The Lady and The Con
by
Victoria Anne Mitchell

...Jolene was on her feet, whooping and hollering along with the rest of the audience which had suddenly been transformed into a harem of hotheads. Shrieks and groans and weak attempts at wolf whistles greeted the arrival of the next man on stage. "Finally!" Jolene added to the uproar, "bring on the beefcake!"

Margaret turned her attention to the stage. Immediately she found herself sitting up straighter in her chair as she watched the man on the stage in front of her.
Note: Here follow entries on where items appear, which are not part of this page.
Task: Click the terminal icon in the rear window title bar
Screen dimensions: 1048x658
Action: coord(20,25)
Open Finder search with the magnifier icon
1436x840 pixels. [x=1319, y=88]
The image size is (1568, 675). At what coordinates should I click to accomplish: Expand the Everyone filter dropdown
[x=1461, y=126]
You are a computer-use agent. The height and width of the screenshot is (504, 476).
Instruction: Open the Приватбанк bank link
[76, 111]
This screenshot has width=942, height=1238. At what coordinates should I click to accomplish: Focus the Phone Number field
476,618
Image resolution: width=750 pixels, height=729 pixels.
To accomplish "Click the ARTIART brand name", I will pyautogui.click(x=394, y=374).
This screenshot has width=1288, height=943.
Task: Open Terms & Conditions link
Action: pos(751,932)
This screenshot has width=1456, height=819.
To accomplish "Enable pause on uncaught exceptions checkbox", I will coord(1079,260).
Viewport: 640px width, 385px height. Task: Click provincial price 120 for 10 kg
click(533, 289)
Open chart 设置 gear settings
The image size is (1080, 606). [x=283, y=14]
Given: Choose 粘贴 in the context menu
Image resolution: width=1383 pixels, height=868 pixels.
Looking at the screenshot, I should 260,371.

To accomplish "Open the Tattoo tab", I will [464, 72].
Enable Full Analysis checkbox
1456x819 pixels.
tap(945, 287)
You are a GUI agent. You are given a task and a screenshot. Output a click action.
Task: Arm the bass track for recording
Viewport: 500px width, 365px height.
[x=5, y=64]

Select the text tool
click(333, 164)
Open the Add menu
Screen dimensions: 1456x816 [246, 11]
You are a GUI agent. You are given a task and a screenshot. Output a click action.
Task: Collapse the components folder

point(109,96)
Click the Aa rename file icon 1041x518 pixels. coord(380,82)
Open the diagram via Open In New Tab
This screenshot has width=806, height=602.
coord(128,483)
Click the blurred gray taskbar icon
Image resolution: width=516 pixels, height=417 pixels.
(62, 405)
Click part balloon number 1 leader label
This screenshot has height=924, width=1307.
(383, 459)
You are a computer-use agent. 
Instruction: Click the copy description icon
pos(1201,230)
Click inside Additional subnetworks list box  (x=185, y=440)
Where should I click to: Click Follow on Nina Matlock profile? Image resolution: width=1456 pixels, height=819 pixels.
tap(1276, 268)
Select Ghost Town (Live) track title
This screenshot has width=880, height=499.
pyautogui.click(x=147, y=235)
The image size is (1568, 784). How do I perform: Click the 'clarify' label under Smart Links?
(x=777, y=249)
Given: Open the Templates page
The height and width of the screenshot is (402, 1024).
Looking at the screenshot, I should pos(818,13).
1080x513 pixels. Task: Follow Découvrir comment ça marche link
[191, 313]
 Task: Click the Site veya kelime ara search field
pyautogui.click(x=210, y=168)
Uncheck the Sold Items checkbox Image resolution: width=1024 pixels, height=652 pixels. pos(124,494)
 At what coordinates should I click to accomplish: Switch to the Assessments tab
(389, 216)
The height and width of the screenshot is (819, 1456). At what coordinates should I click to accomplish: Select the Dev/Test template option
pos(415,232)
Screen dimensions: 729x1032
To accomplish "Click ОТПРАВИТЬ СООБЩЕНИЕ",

Much as Margaret hated to admit it, there was no denying this man’s looks which set even her stoic heart aflutter: raven black hair sweeping to broad shoulders, bronze skin, full lips uncovering a brilliant white smile. Large, brown hands, matching his tall, well-proportioned height. Long legs, with muscles rippling the fabric of his pants. "All these women panting in their seats is raising the temperature level in here," Margaret mumbled to herself as she continued to watch this magnificent specimen of a man stride across the stage.

Whereas the other men had seemed anything but comfortable in a tuxedo, this man looked as natural in formal wear as he would in jeans and a T-shirt. Or in nothing at all.

That was something else Margaret hated to admit, even to herself as she squirmed uncomfortably in her chair. This man radiated a brand of dark sexual energy, the kind Margaret only felt when she watched Clark Gable in Gone With the Wind, no—Marlon Brando, in A Streetcar Named Desire. Raw, animal energy. The room was seeped in it, the women in the room overpowered by it. Including herself.

Margaret brushed the thought away. "All of these women are acting like Victorian ladies when someone mentions the word 'sex.’ After all, he’s just a man." But what a man, the thought slipped by her. "Jolene, for Heaven’s sake, would you please calm down?" She watched helplessly as her friend jumped up and down in her seat, reaching for the man like a lovestruck teenager at a rock concert.

"Buy him for me as my birthday present, oh please Marge, you promised, any man I wanted for my birthday present." Jolene shrieked just before the man came closer to her, reached down, and extended his powerful hand, along with a genuine smile. "Ooooh, I want you," Jolene crooned.

"I’m all yours," the man returned in a deep voice that all but overflowed with masculine sexuality and sent shivers down Margaret’s spine. "Stop it," she told herself. "You’re a mature woman of 35, an established professor of English Literature at a prestigious university. You’re not a young girl in the throes of her first crush."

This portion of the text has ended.